** start of PROVIDED ENTRIES **

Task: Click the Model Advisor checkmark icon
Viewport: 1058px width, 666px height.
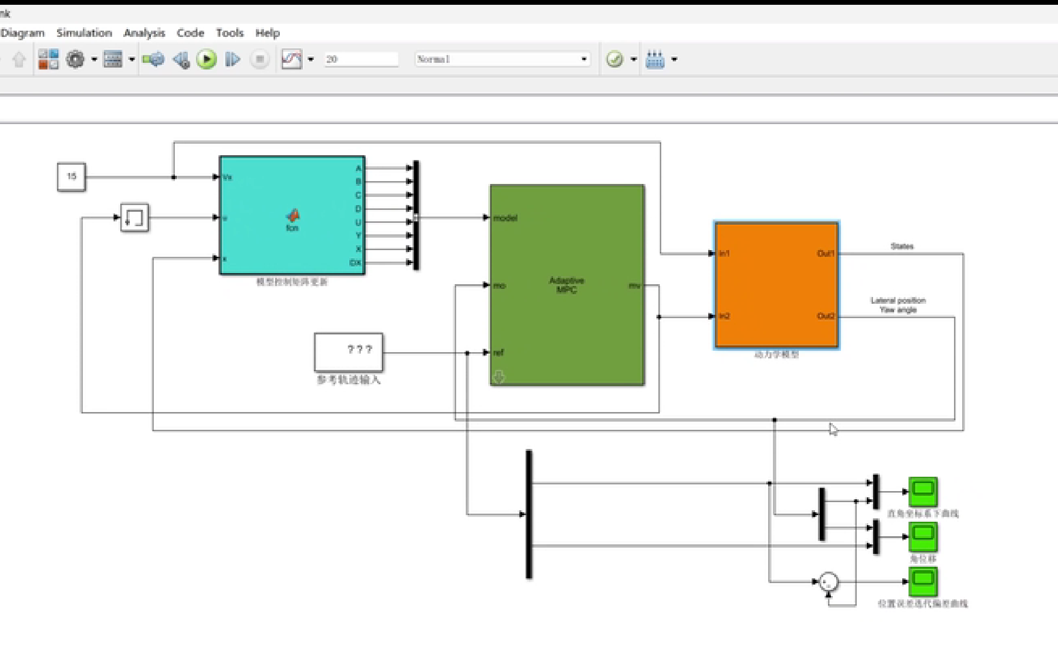Action: (x=614, y=59)
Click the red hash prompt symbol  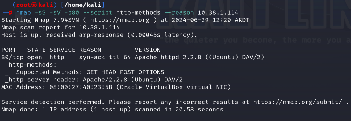(11, 13)
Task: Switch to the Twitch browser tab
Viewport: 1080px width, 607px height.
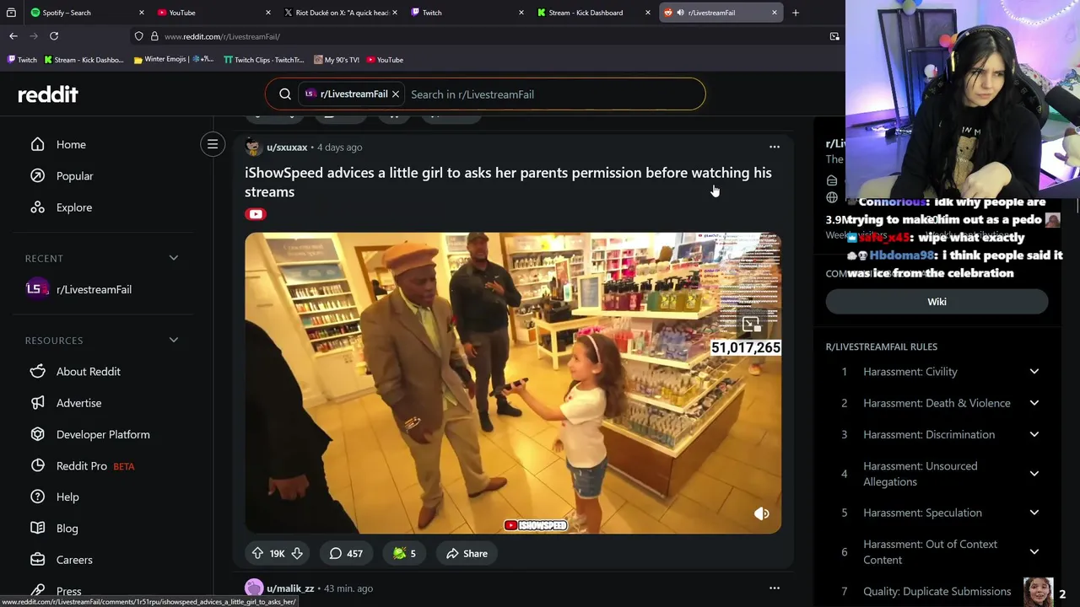Action: 461,13
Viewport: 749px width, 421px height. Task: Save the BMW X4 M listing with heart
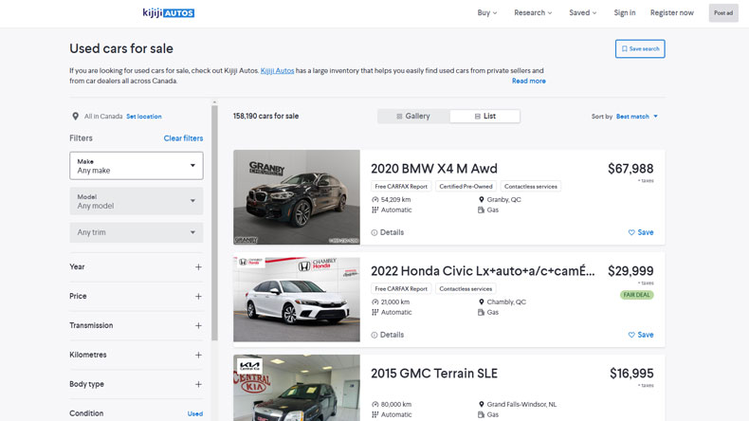(641, 232)
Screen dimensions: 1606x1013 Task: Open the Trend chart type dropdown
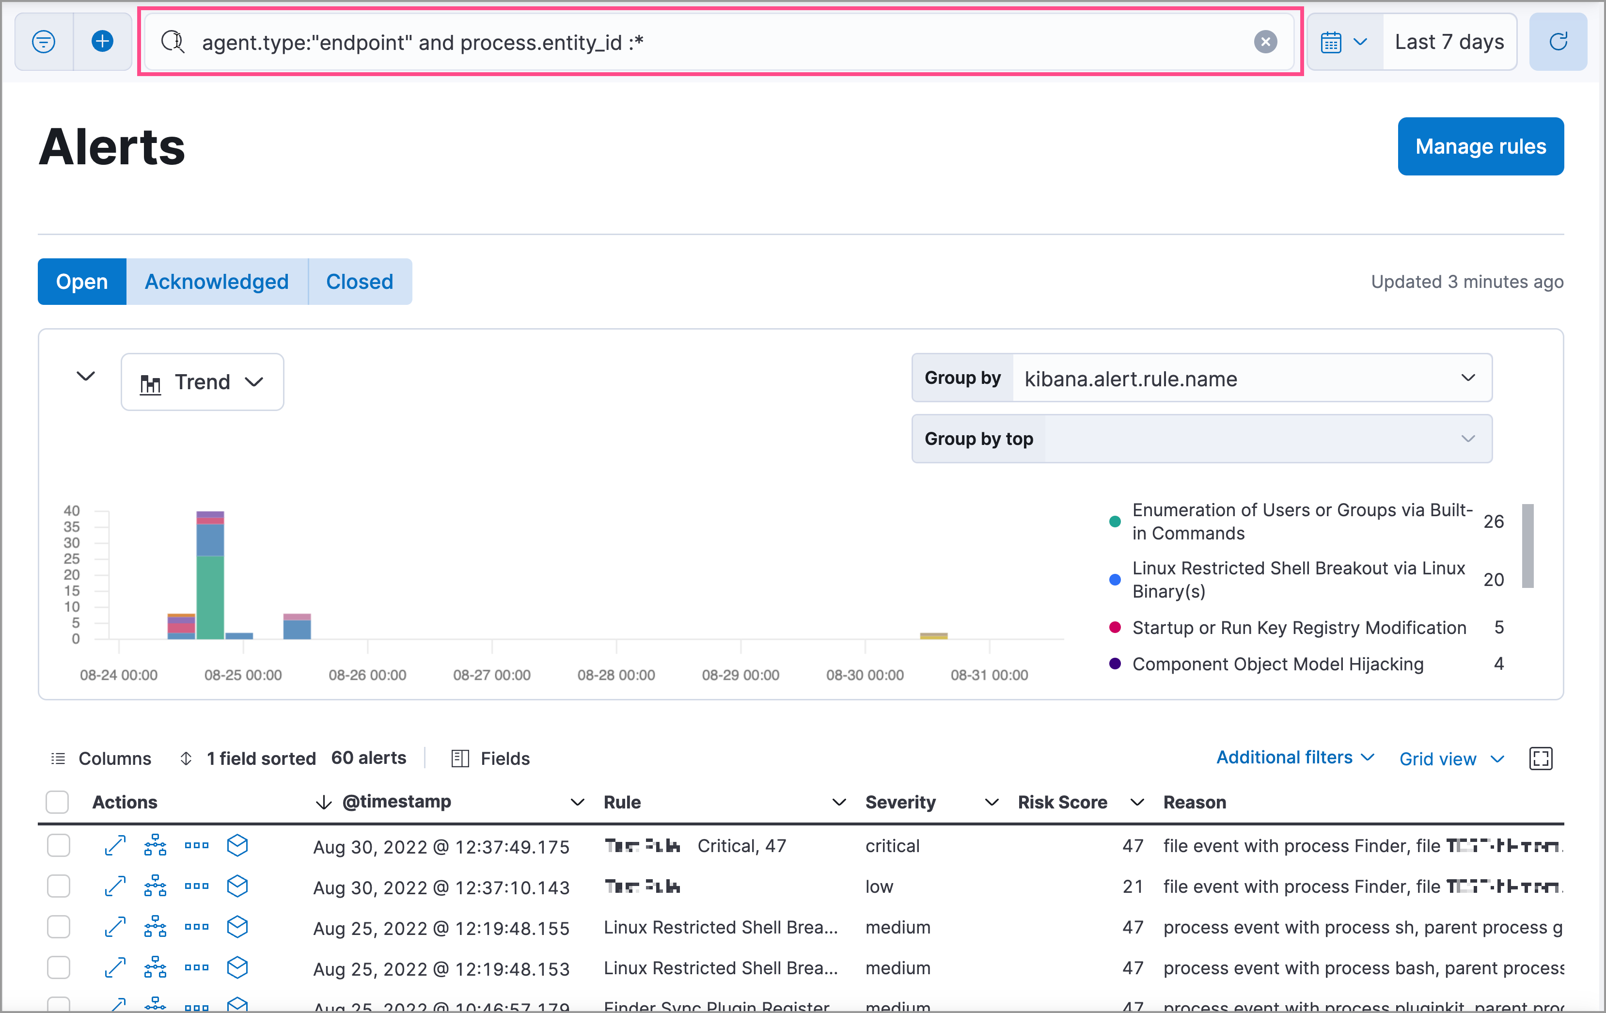pyautogui.click(x=202, y=381)
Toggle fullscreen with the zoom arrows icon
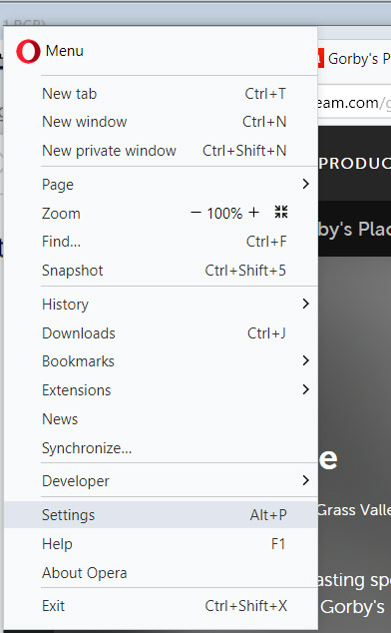This screenshot has width=391, height=633. click(x=281, y=212)
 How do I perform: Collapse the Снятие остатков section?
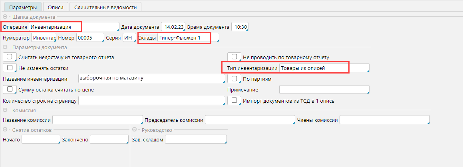pyautogui.click(x=5, y=130)
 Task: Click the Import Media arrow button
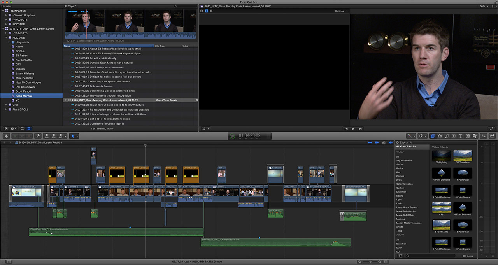click(6, 136)
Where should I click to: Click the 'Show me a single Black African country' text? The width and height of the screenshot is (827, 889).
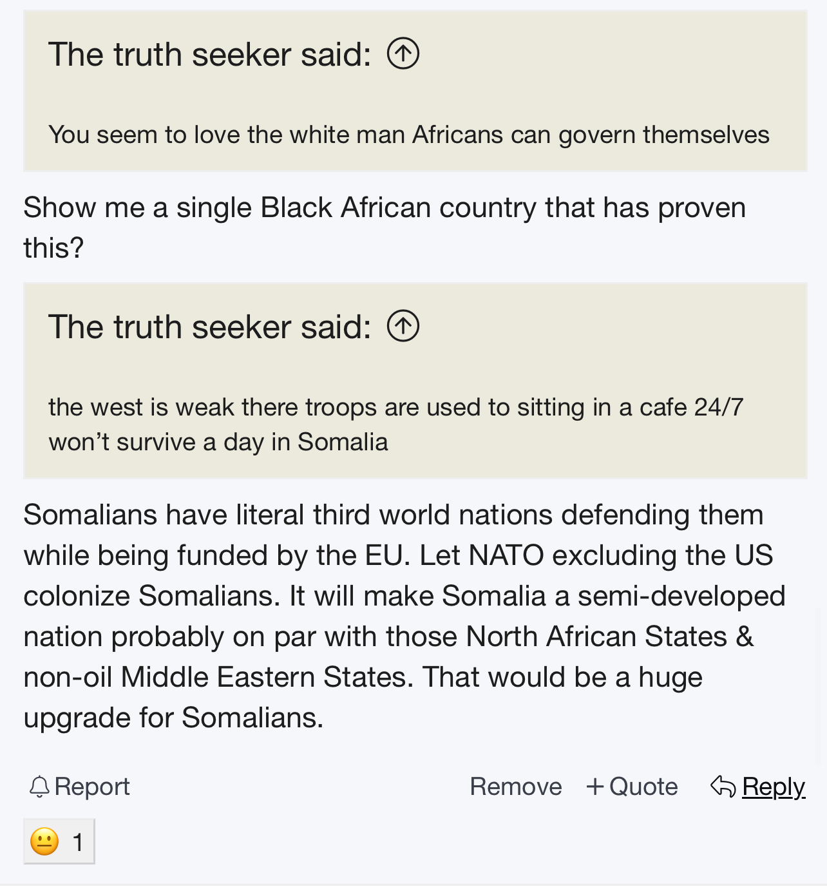(x=385, y=227)
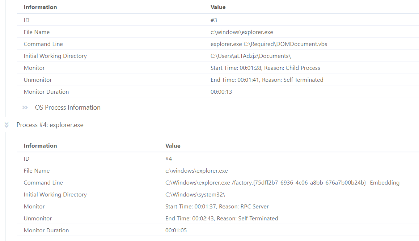This screenshot has width=419, height=241.
Task: Click the chevron icon next to Process #4 heading
Action: pos(6,124)
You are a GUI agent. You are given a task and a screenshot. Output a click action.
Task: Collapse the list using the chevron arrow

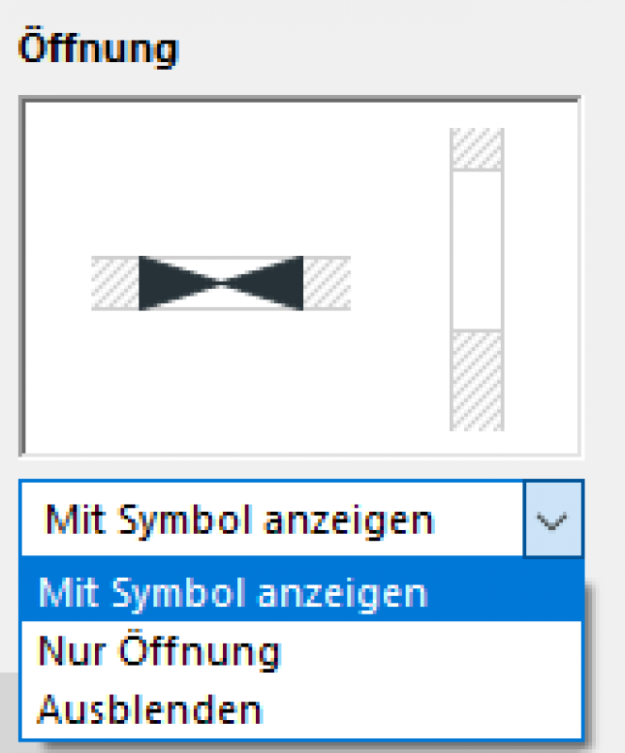553,520
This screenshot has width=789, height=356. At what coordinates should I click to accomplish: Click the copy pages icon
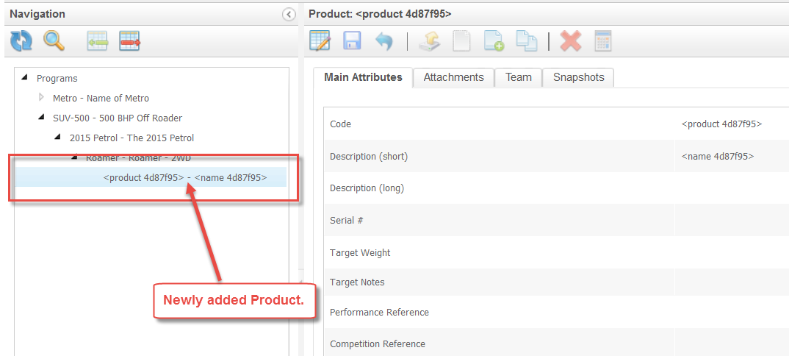(x=526, y=41)
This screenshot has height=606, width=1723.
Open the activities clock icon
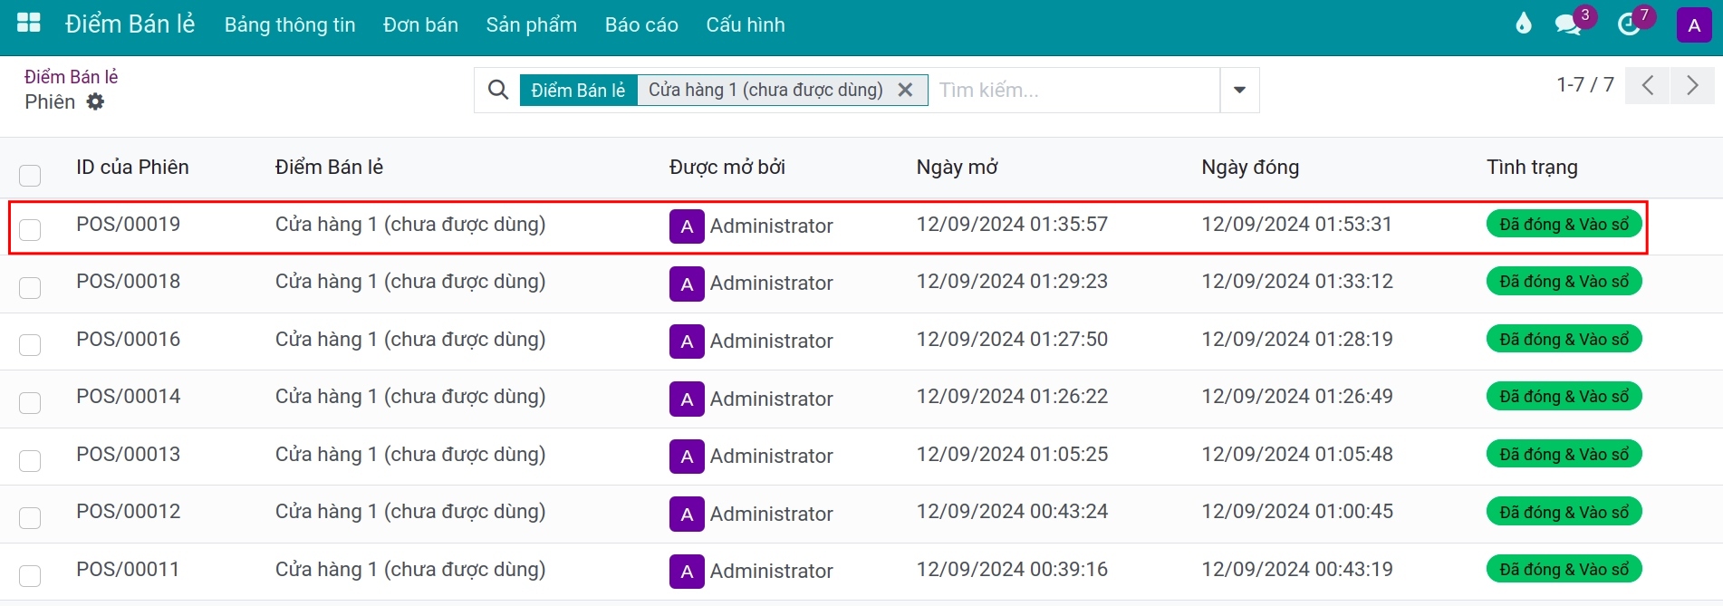coord(1629,24)
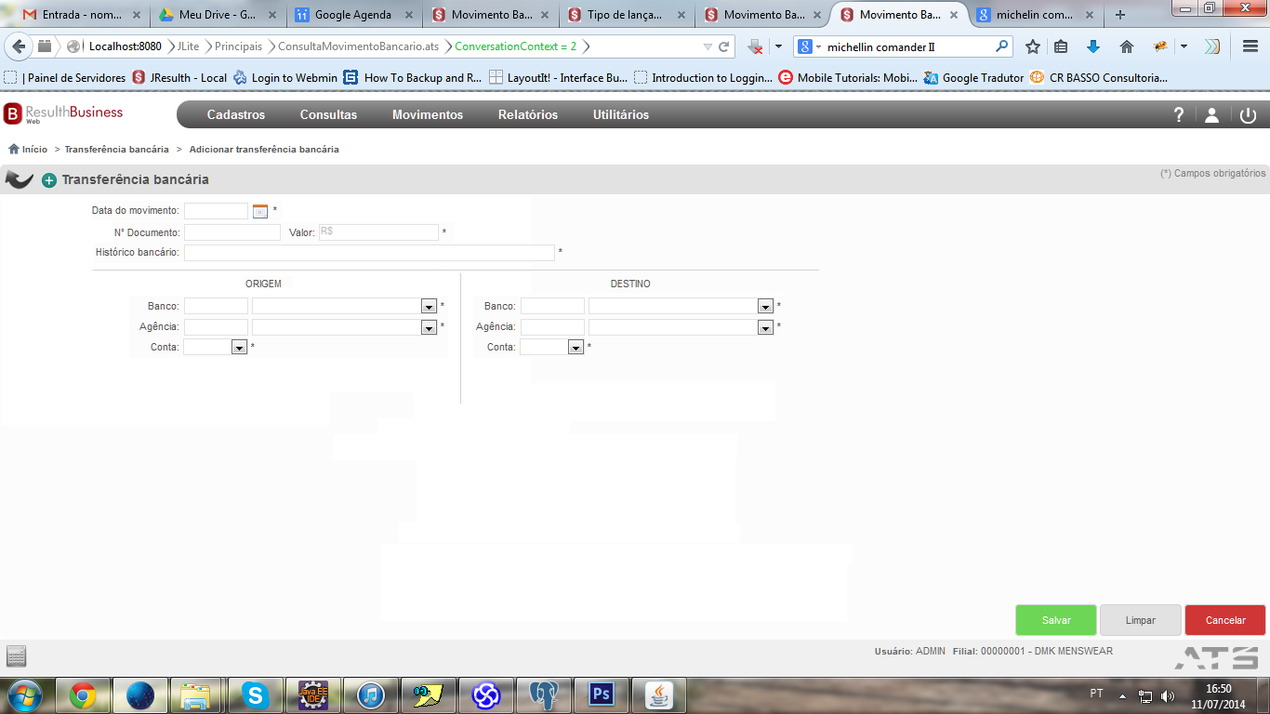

** end of PROVIDED ENTRIES **

### TASK DETAILS
Can you update the entries from the line containing "Toggle fullscreen with the zoom arrows icon" through the end of the entries, replacing "zoom arrows" with "expand arrows" and leaving everything else unchanged? Leave the pictures out of your answer.

### EXERCISE RESPONSE
Toggle fullscreen with the expand arrows icon
This screenshot has width=391, height=633. click(x=281, y=212)
 How do I perform: Collapse the Снятие остатков section?
pyautogui.click(x=5, y=130)
 Task: Click the Import Media arrow button
click(6, 136)
Where should I click to: Click the 'Show me a single Black African country' text? The width and height of the screenshot is (827, 889).
(x=385, y=227)
This screenshot has width=419, height=241.
Task: Click the chevron icon next to Process #4 heading
Action: pos(6,124)
You are a GUI agent. You are given a task and a screenshot. Output a click action.
Task: Collapse the list using the chevron arrow

553,520
This screenshot has width=789, height=356. At what coordinates should I click to accomplish: Click the copy pages icon
(x=526, y=41)
This screenshot has height=606, width=1723.
Open the activities clock icon
coord(1629,24)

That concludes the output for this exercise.